Last year Roger Bohling told his family he intends to take his own life because of a degenerative brain disease, and police have questioned whether this had affected Russell's state of mind.
The 57-year-old told his three sons he plans "to bring his life to a dignified end" when his quality of life diminishes past a certain point and said they accepted the decision.
Because of Mr Bohling's illness, his sons were going to get their inheritance early – which for Russell meant a semi-detached, three-bedroom house in North Ferriby, plus a lump sum with a combined value of 300,000.
Russell was last seen at 8am on March 2 when he left home in West Ella, near Hull, in the family's blue Renault Clio.
It is not known whether he arrived at college and the car was found abandoned at Bempton Cliffs nature reserve, near Bridlington.

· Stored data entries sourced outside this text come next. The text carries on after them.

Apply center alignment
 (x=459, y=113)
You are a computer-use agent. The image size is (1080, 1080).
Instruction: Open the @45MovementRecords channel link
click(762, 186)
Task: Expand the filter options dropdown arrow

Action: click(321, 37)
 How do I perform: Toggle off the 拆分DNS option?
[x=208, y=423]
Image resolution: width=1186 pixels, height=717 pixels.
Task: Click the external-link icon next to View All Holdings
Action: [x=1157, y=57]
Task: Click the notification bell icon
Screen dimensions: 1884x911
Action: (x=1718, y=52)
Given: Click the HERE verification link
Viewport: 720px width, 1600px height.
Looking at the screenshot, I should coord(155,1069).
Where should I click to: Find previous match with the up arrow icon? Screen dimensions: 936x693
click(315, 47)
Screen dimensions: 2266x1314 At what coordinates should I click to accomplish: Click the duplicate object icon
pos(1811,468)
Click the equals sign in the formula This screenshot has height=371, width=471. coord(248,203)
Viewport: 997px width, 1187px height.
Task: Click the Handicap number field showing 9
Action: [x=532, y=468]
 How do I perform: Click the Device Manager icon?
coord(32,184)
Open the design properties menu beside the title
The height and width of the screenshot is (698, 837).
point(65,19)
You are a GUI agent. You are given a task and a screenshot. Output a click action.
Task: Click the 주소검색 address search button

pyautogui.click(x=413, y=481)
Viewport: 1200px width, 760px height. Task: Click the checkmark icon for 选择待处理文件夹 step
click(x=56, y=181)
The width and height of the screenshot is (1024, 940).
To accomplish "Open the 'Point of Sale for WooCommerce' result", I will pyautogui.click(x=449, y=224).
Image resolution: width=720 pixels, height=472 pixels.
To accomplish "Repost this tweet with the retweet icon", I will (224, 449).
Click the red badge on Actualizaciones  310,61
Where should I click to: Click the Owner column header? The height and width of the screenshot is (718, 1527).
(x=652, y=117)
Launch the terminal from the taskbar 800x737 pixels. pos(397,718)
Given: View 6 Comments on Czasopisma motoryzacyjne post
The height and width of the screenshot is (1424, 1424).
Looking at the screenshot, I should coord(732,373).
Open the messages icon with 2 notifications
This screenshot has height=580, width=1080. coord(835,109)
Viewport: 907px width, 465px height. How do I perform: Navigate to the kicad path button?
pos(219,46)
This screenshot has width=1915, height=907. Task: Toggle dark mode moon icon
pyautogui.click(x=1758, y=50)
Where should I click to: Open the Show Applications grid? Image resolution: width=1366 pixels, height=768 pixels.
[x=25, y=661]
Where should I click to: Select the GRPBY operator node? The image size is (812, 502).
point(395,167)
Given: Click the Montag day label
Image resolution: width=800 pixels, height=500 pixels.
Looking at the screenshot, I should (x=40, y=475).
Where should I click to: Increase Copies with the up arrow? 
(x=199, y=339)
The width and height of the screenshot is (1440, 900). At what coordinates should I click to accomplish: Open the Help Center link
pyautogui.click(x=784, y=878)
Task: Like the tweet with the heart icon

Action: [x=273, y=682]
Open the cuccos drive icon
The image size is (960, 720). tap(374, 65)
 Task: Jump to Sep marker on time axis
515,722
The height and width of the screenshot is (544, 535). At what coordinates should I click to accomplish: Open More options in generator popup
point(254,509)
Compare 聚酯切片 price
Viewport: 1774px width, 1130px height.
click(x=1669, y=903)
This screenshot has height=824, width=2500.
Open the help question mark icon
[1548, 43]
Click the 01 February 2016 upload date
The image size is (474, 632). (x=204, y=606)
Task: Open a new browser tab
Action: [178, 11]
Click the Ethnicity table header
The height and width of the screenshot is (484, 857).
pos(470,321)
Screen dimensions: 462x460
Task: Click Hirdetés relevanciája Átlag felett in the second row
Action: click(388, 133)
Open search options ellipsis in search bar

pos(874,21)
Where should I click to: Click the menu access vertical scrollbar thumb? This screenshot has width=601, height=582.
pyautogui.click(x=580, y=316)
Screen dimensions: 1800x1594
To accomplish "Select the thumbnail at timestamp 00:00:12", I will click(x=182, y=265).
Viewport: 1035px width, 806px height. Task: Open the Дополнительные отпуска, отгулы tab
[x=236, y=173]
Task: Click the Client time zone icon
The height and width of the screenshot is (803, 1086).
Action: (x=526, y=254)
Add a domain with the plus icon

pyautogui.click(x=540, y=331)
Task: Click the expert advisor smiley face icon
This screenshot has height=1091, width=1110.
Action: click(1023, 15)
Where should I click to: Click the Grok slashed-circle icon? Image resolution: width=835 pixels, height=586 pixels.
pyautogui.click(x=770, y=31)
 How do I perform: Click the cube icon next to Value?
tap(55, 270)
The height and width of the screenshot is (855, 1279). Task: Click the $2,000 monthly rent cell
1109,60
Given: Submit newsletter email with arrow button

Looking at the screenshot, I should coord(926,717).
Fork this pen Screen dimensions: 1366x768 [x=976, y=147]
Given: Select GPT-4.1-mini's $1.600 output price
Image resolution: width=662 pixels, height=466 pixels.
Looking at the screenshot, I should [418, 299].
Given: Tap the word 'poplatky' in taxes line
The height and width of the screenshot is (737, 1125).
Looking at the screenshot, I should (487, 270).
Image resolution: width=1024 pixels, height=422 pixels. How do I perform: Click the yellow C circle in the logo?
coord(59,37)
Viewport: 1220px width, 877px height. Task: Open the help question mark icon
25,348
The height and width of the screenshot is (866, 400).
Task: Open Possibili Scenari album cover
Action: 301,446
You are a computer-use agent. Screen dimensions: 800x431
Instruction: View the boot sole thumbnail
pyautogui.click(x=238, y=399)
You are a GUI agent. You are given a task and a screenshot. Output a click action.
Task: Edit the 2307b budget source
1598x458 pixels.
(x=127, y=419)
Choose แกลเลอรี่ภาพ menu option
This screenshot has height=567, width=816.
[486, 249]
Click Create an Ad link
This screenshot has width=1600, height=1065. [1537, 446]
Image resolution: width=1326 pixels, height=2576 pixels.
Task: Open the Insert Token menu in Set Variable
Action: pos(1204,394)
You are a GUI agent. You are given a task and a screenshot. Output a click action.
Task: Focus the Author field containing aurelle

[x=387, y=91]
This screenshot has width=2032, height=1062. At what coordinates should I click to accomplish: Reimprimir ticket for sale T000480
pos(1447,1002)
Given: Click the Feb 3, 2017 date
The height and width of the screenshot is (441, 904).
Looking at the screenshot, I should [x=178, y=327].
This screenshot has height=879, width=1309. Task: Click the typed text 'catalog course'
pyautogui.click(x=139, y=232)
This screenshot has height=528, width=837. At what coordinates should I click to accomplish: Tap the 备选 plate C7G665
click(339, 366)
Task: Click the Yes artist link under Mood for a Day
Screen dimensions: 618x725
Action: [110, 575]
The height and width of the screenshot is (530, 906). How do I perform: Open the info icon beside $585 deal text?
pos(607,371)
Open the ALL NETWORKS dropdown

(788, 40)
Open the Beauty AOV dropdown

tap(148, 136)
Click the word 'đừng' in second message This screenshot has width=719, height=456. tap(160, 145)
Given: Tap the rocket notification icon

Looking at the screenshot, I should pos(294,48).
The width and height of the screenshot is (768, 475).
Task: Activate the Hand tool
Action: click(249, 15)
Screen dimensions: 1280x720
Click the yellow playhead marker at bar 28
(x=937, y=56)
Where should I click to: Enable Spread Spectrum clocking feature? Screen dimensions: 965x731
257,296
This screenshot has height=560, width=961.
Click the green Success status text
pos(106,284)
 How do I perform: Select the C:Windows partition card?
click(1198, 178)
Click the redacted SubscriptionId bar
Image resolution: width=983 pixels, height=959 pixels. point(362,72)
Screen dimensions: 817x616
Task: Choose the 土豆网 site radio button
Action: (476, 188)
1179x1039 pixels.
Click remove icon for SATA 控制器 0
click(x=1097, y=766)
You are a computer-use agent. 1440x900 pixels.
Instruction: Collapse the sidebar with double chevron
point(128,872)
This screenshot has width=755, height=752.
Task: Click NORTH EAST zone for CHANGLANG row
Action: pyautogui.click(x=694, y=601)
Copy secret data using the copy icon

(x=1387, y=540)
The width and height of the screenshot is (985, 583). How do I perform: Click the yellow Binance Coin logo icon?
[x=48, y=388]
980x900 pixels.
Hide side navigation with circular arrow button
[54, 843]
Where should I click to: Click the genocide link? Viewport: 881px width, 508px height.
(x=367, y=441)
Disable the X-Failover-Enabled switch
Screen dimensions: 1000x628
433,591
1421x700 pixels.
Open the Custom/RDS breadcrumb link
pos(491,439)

Police believe the most likely explanation for Russell's disappearance is that he killed himself or had an accident, but the family believe he may have been abducted and murdered.
The Bohlings disagree with police analysis of the car and the distance Russell could have travelled on the fuel it had.
They have recreated the journey it took after being filled up on March 1 – a round trip from home to East Hull Baths, which Russell and his mother took that night, and the journey from home to Bempton on March 2.
On their reconstruction the car ran out of diesel at Brandesburton, 20 miles short of Bempton. The Bohlings say police should gather CCTV footage from the 71 petrol stations in the East Riding to establish whether Russell was acting alone or not.
Earlier this week Mr Bohling admitted possessing and making indecent images of children at Beverley Magistrates' Court.
The images were on computers examined as part of the inquiry into Russell's disappearance. He will be sentenced next month.
Mr Bohling said yesterday that a cocktail of drugs he was taking for his illness may have contributed to the offences.
He said he was not well enough to both contest the case and lead the campaign to find Russell.
"I had been advised that I could plead not guilty with the defence that the drugs could have been a contributory factor, but I decided to plead guilty so I could focus all my attention on pursuing Russell's case," he said.